Task directions ▸
Reproduce the records below exactly, but leave their pictures out of the copy.

Records for the exercise ▸
BEGIN

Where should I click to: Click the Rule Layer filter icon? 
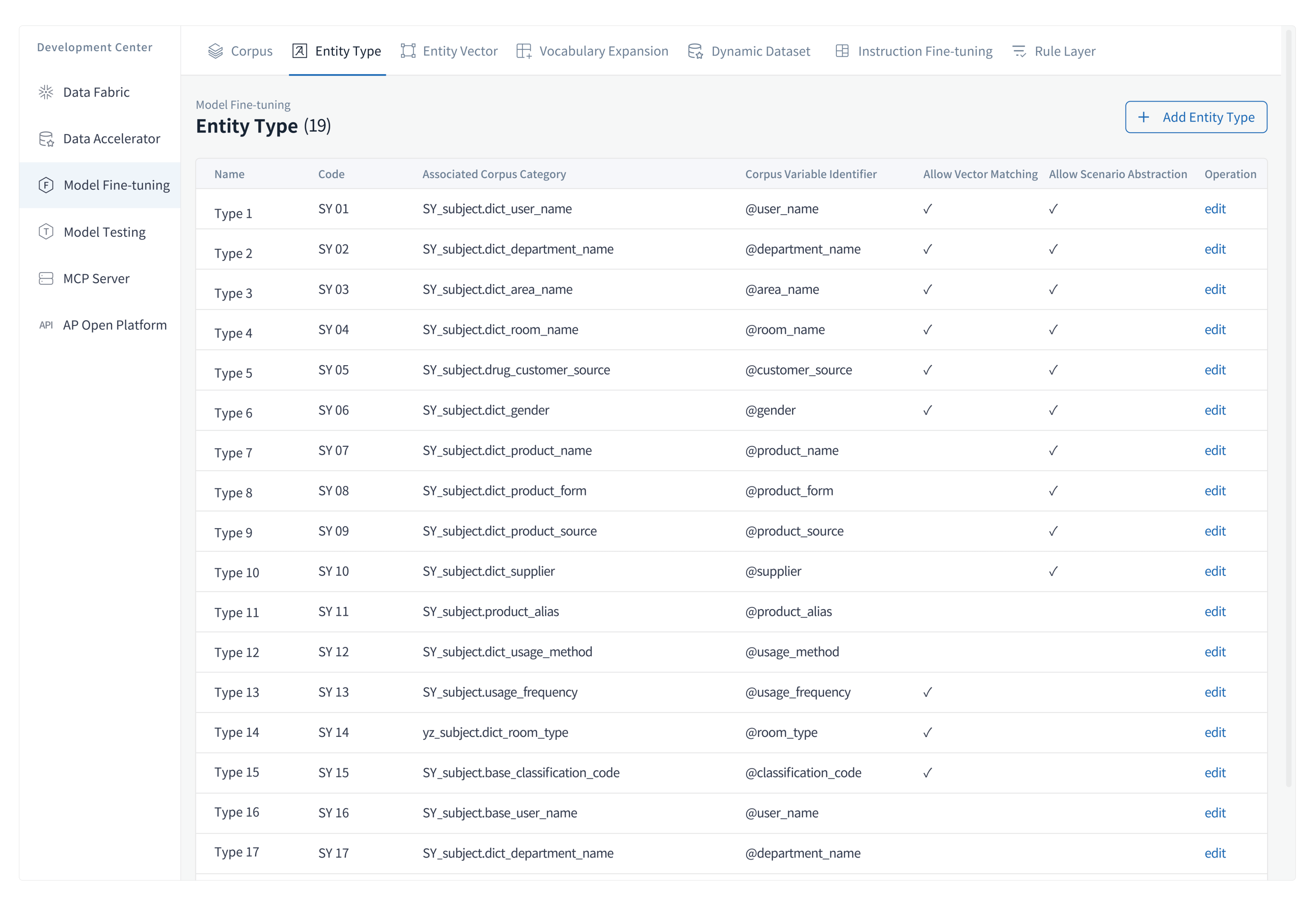click(1019, 51)
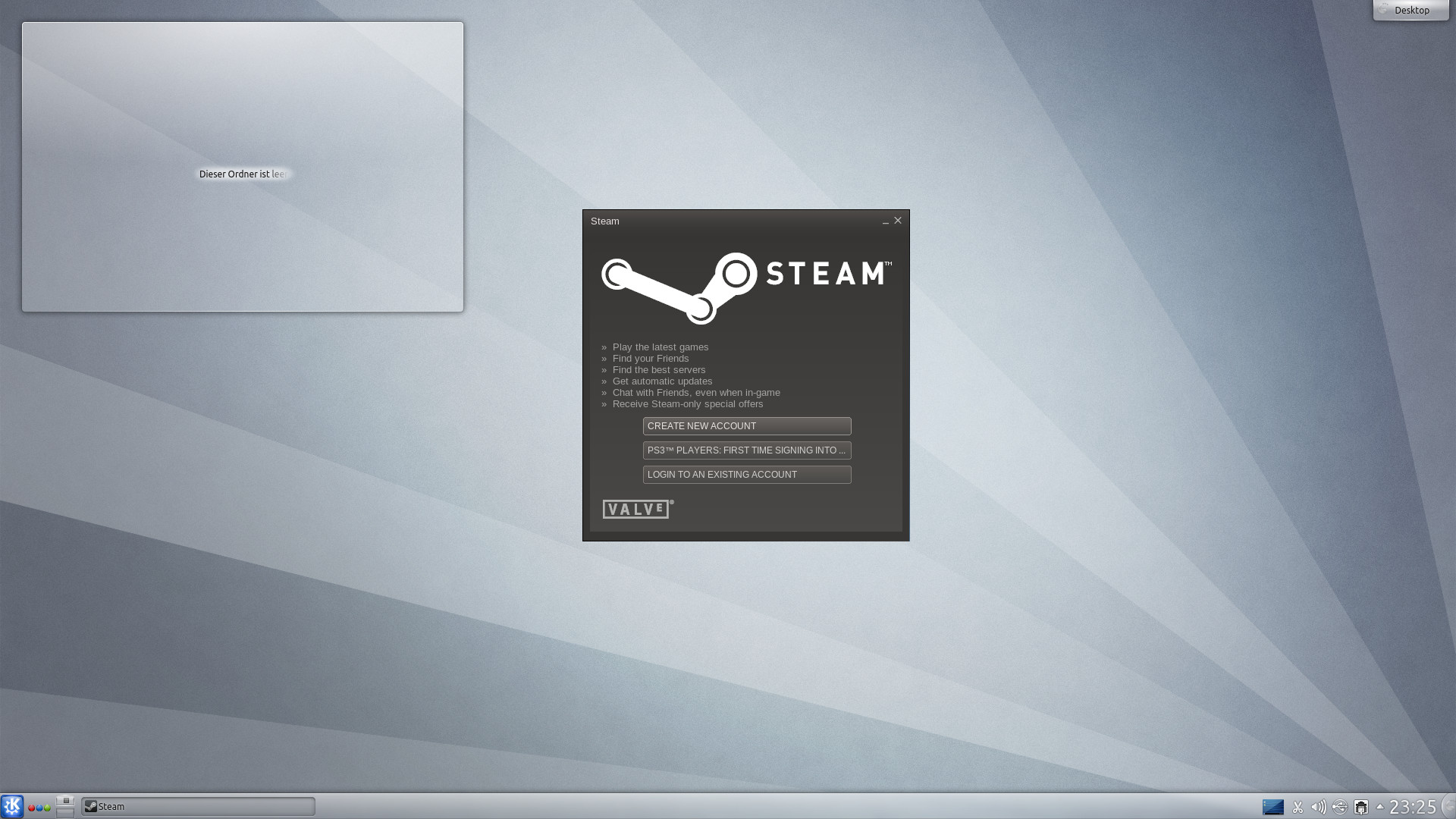The width and height of the screenshot is (1456, 819).
Task: Click the PS3 players first-time sign-in button
Action: [x=746, y=450]
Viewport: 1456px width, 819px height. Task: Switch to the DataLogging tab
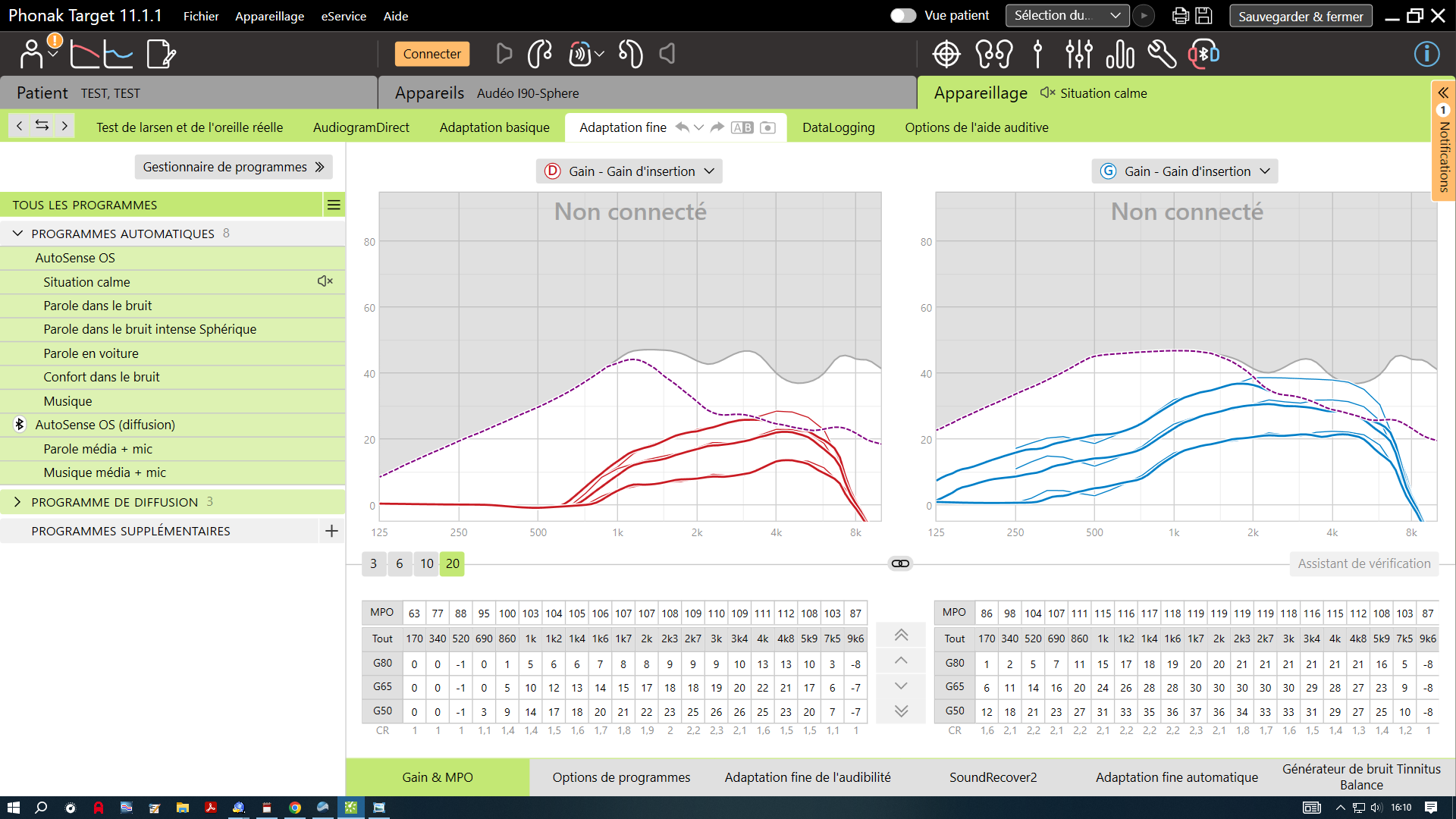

END

Expected answer ▸
Where should I click to: Click the Rule Layer filter icon? 
click(1019, 51)
The width and height of the screenshot is (1456, 819).
Task: Click the PS3 players first-time sign-in button
Action: [x=746, y=450]
Viewport: 1456px width, 819px height. Task: Switch to the DataLogging tab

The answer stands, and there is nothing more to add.